**TEXTAUSZUG**
====
Zu allem Überfluss verliebt sich Hans Doppler auch noch in die die junge, hochmoralische Klimaaktivistin Amelie. Mit ihr und seinem neuen Job bringt Zimmerschied elegant den aktuellen Zeitgeist ins kabarettistische Bühnenstück. Amelie ist „woke“, aufmerksam für rassistische Diskriminierung, richtige Sprache, korrektes Verhalten, feinfühlig gegenüber Minderheiten und konsequent vegan. Doppler, ein Mann von „altem Schlag“, polarisiert, ist sexistisch, Fleisch- und Wurstfreak, als Fälscher natürlich extrem durchtrieben.

Beim Zusammensein mit Amelie passt er sich völlig an, täuscht sie über sein wahres Ich und heuchelt angesagtes Verhalten. Er bestätigt ihr, dass Winnetou rassistisch sei, man bei Endsilben achtsam sein müsse, und Tarzan ein absolutes No-Go ist, da „die Affen wegen kultureller Aneignung“ protestiert hätten. Zum Publikum gewandt gibt Zimmerschied seine Definition von Glück: “Glück ist, jemanden gefunden zu haben, der an allem schuld ist. Das waren beim Großvater die Russen, beim Vater die Schiedsrichter, bei der Amelie bin's ich.“

Sigi Zimmerschied, mittlerweile seit 2004 regelmäßig im Schmidt-Haus, glänzte wie immer mit Wortgewalt, wuchtiger Mimik bei vollem Körpereinsatz. Das ist drastisch, bayrisch, direkt, brachial, fordernd, provokant. Zimmerschied, wer sonst, entwickelt die Szene, bei der Fälscher Doppler während eines konspirativen Aktivistenmahls in einem veganen Restaurant seine Leberkässemmeln genüsslich auf dem Klo verspeist.
====
**ARBEITSMATERIAL**
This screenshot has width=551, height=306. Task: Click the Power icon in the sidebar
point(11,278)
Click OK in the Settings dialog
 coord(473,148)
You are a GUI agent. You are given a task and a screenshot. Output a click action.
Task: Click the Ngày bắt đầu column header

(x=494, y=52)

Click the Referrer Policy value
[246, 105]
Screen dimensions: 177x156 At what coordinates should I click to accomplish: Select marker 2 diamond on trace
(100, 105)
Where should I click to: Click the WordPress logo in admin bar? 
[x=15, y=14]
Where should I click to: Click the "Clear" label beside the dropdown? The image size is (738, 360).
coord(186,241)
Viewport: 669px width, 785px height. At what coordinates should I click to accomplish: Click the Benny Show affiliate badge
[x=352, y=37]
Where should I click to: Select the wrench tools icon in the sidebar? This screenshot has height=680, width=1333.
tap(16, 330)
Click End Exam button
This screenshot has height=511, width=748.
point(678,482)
====
**ZU ERLEDIGEN**
1 – Skaliere im Arbeitsmaterial alles von der Zeile mit „Screen dimensions: 177x156“ bis hinunter zur Zeile mit „coord(186,241)“, beide Zeilen eingeschlossen. Gib diese Zeilen vollständig wieder und multipliziere dabei nur die Zielkoordinaten mit 1,2, gerundet auf ganze Zahlen, wobei Werte auf ,5 aufgerundet werden.
2 – Greife den Textauszug über das Kabarettstück von Sigi Zimmerschied auf und setze ihn nach dem letzten Satz fort.

**ANTWORTEN**
1 –
Screen dimensions: 177x156 At what coordinates should I click to accomplish: Select marker 2 diamond on trace
(120, 126)
Where should I click to: Click the WordPress logo in admin bar? 
[x=18, y=17]
Where should I click to: Click the "Clear" label beside the dropdown? The image size is (738, 360).
coord(223,289)

2 –
„Das war Ironie, das müsst ihr euch merken. Heilige verstehen keine Ironie! Falls ihr mal einen Heiligen trefft's, der einen Witz erzählt - des is koa Heiliger!“, so Zimmerschied. „Dopplerleben“ ist ein fulminant-ironischer Aufruf gegen absolutistische, humorlose Moralapostel!